* [CONSIGNE 1]:
Relevez dans la liste ci-dessous chaque ligne qui contient la chaîne « Copyright », en recopiant ces lignes en entier.

* [EXTRAIT DU TEXTE]:

□ □ □ □ □

Samedi, 12 novembre 2016

  • Le’h Le’ha
Editorial

 Quelques réponses éternelles

Ce nouveau début du cycle hebdomadaire de lecture de la Torah nous donne, une fois de plus, à entendre le commencement des choses : le récit de la création, le déluge et cette étape essentielle que constitue la naissance d’Abraham puis son départ – ordonné par D.ieu – pour le pays de Canaan, la future terre d’Israël. D’une certaine façon, c’est ici que se noue la constitution complexe de l’identité juive.

Ainsi, l’histoire s’ouvre sur l’homme qui, reconnaissant D.ieu, donne au monde un chemin éternel. Et le récit se poursuit sur cette alliance infinie qui relie une foi, un peuple et une terre. Dans un monde qui, de longtemps, a eu coutume de séparer le temporel du spirituel, de n’envisager le rapport avec D.ieu que dans les termes d’une spiritualité aux contours, par nature, difficilement saisissables, et dont l’évolution n’a fait qu’accentuer cette tendance, l’idée paraît profondément perturbante. Un peuple se définirait donc dans sa relation avec le Divin ? Son territoire ne lui serait attribué ni par l’histoire ni même par l’occupation concrète – encore à venir au temps d’Abraham – mais par une révélation et une promesse divines ?

Il faut s’arrêter sur cette idée.  A l’évidence, nous vivons un temps de relativisme généralisé et celui-ci en vient à constituer une sorte de norme culturelle indépassable. Dès lors, des notions comme celles de peuple, de terre, voire de mémoire particulière, résonnent comme suspectes. N’y a-t-il pas là comme des éléments de division entre les hommes ? Et le territoire dont il est question n’est-il pas revendiqué par d’autres, que les méandres de l’histoire y ont conduits au cours des âges ? Et Jérusalem, la ville qui en est le cœur, est-elle bien cette ville sainte unique pour un peuple unique ? C’est à toutes ces questions, si étonnamment contemporaines, que le récit de la Torah répond.

□ □ □ □ □

* [JEU DE DONNÉES]:
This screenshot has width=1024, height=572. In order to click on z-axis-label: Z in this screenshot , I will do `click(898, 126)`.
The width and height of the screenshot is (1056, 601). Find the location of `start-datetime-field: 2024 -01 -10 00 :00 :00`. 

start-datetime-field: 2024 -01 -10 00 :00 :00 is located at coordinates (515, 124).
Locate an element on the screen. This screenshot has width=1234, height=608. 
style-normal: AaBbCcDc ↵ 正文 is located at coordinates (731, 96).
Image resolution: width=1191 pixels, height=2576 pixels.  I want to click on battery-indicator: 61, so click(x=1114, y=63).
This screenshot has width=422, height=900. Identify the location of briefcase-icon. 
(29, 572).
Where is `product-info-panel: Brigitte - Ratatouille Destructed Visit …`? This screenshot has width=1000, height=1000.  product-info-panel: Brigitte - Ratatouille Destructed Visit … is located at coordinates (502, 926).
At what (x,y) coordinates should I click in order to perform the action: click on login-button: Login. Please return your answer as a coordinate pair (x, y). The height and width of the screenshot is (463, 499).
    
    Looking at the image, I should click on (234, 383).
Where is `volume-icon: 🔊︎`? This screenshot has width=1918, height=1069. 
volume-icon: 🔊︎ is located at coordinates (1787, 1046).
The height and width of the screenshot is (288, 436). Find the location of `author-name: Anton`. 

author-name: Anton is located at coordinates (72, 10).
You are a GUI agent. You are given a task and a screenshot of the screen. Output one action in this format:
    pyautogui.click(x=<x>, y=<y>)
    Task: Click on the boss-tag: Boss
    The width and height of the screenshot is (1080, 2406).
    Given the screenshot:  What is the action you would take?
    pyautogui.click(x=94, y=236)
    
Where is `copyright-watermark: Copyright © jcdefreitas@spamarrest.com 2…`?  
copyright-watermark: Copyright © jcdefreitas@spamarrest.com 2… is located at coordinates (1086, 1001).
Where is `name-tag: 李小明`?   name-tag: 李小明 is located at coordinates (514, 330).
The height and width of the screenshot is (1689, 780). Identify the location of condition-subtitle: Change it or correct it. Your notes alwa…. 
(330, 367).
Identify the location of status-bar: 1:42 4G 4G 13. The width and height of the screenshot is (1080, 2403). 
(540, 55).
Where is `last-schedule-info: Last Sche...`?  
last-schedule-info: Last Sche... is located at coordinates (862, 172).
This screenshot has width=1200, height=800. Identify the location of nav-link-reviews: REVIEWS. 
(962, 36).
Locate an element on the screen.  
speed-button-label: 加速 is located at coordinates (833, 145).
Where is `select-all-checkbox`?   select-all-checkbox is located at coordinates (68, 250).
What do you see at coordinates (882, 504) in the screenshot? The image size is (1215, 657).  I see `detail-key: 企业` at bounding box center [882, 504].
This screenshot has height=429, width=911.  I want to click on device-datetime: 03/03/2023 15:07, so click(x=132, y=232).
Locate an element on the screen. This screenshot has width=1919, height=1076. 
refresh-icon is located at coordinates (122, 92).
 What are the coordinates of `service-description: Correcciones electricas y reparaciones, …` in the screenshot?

□ □ □ □ □

* [CONSIGNE 2]:
Renvoyez mot pour mot tout ce qui va, dans l'éditorial sur la lecture de la Torah, de « Ainsi, l’histoire s’ouvre » jusqu'à « une promesse divines ? ».

* [RÉPONSE 1]:
Where is `copyright-watermark: Copyright © jcdefreitas@spamarrest.com 2…`?  
copyright-watermark: Copyright © jcdefreitas@spamarrest.com 2… is located at coordinates (1086, 1001).

* [RÉPONSE 2]:
Ainsi, l’histoire s’ouvre sur l’homme qui, reconnaissant D.ieu, donne au monde un chemin éternel. Et le récit se poursuit sur cette alliance infinie qui relie une foi, un peuple et une terre. Dans un monde qui, de longtemps, a eu coutume de séparer le temporel du spirituel, de n’envisager le rapport avec D.ieu que dans les termes d’une spiritualité aux contours, par nature, difficilement saisissables, et dont l’évolution n’a fait qu’accentuer cette tendance, l’idée paraît profondément perturbante. Un peuple se définirait donc dans sa relation avec le Divin ? Son territoire ne lui serait attribué ni par l’histoire ni même par l’occupation concrète – encore à venir au temps d’Abraham – mais par une révélation et une promesse divines ?